Final Cash Flow: | $0 | $0 | $0 |

This 4.04% forward rate is not only the rate at which you would be willing to lend money to somebody else, starting one year from today. It is also the rate at which the market in general would be willing to contract today to borrow or lend money for one year starting 12 months from today. Why is this? Because if the market in general was willing to pay a higher forward starting interest rate of, say, 5%, you would receive $105,000 at the end of year 2 and make a windfall profit of $960. Similarly, if the market’s forward rate was only 3%, anybody who tried to fund such a transaction using the current spot rates, would inevitably lose $1,040 in year 2 on every transaction. Neither of these outcomes is sustainable because eventually those market participants who were paying 5% would offer a lower forward rate, while those who were receiving 3% would demand a higher rate, moving the market until the rate would stabilize at 4.04%. This is the only rate at which nobody can make a free windfall profit and is called the “arbitrage-free rate”.

**Zero Rates**

Up to now we have assumed that interest is paid annually on the principal amount. We assumed that the market rate for a 2-year loan under these conditions is 3%. When we receive $3,000 in interest at the end of year one we could simply spend the money or, alternatively, we could invest it again for one year and today we could lock in our forward rate of 4.04% for that second year. Table D shows the resulting cash flows.

**Table D: Effect of Reinvesting Annual Interest Until Maturity**

Action | Today | Year 1 | Year 2 |
---|---|---|---|

Lend For 2 Years: | $100,000 | -$3,000 | -$103,000 |

Reinvest Year 1 Interest: | $0 | -$3,000 | $3,121 |

Net Cash Flow: | -$100,000 | $0 | -$106,121 |

The initial $100,000 has grown to $106,121 by the end of year 2, a total increase of 6.121% The equivalent annualized compound rate of return is 3.02%, which is calculated using the following formula:

PV * (1+r) ^{n} = FV

(1+r) ^{n} = FV/PV

(1+r) = (FV/PV) ^{(1/n)}

r = [ (FV/PV) ^{(1/n)} ] – 1

where:

FV = future value ($106,121 in our example)

PV = present value ($100,000 in our example)

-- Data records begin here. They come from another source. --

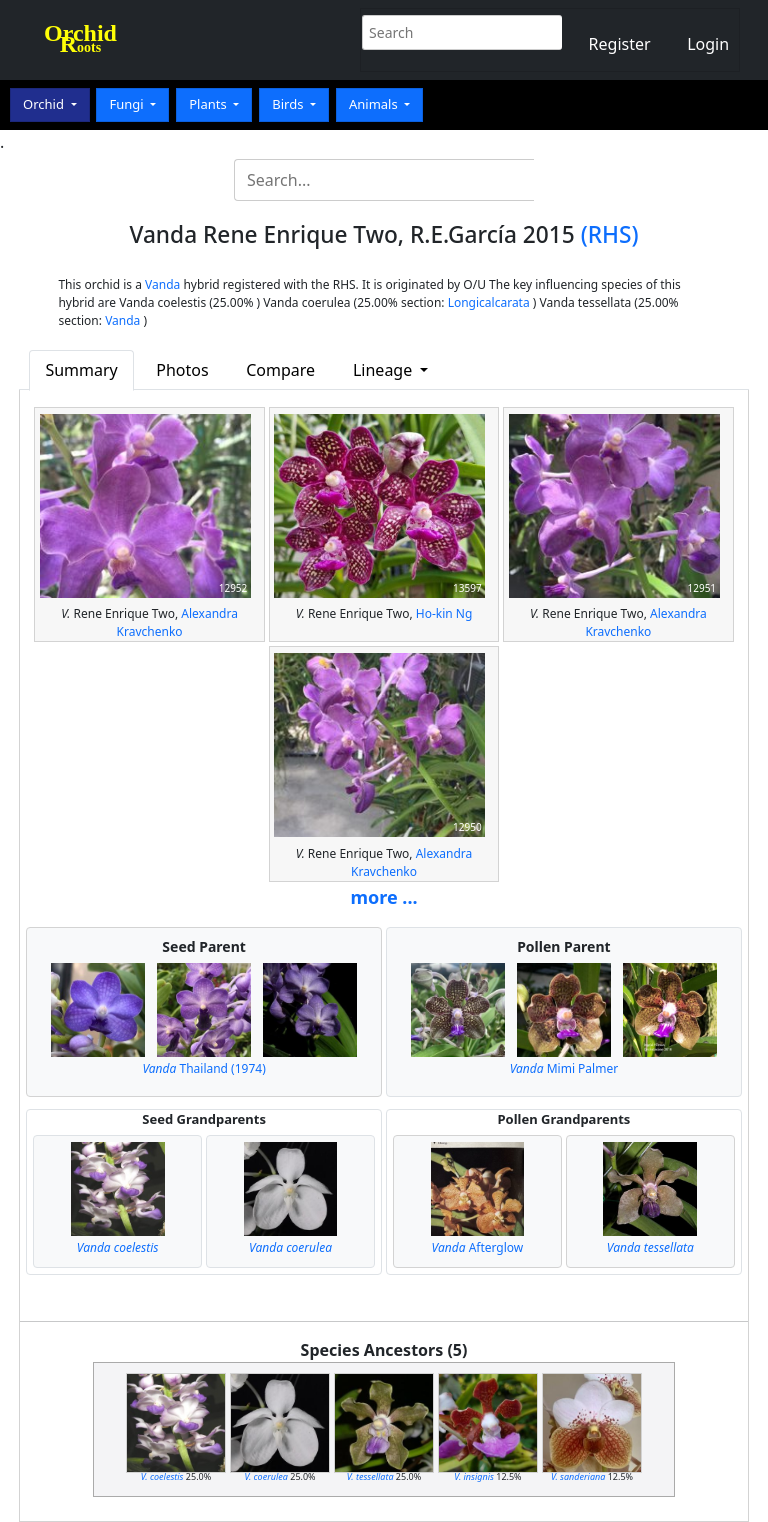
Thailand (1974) (203, 1068)
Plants (209, 104)
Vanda (162, 284)
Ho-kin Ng (444, 613)
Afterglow (478, 1247)
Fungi (128, 104)
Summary (81, 370)
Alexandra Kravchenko (177, 622)
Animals (375, 104)
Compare (280, 370)
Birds (289, 104)
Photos (182, 370)
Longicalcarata (489, 302)
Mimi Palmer (564, 1068)
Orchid (45, 104)
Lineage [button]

n = number of compounding periods (2 in our example)

r = compound rate of return (an annual rate in our example)

**From Zero Rates to Zero Values**

We have seen above how to use spot and forward rates to calculate that $100,000 would grow to $106,121 over two years and we can express that growth as a zero rate (i.e. an annualized compound rate of growth). An alternative and useful way to express this relationship is to ask, given the zero rate, how much would I need to invest today for my principal to grow to $1 within some time period, such as 2 years in our example. The answer is obtained by dividing $100,000 by $106,121 and expressing the result as a decimal. In our example, the result in 0.9423. This value is called the 2-year “zero value” – not be confused with the two-year “zero rate”. For a one-year period, we assumed a market interest rate of 2%, so $100,000 would grow to $102,000 and the one-year zero value is 100,000 divided by 102,000 or 0.9804.

What is interesting and very useful to know is that we can easily calculate the forward rate between years 1 and 2 using the formula:

Forward = [(1-year zero) / (2-year zero) ] – 1

Using our example, the results is (0.9804/0.9423) – 1 = 0.0404 or 4.04%

In a later post we will see how we can take zero yields on US Treasury bonds, apply this simple formula and construct an accurate set of forward investment returns that will be the cornerstone or planning for retirement security.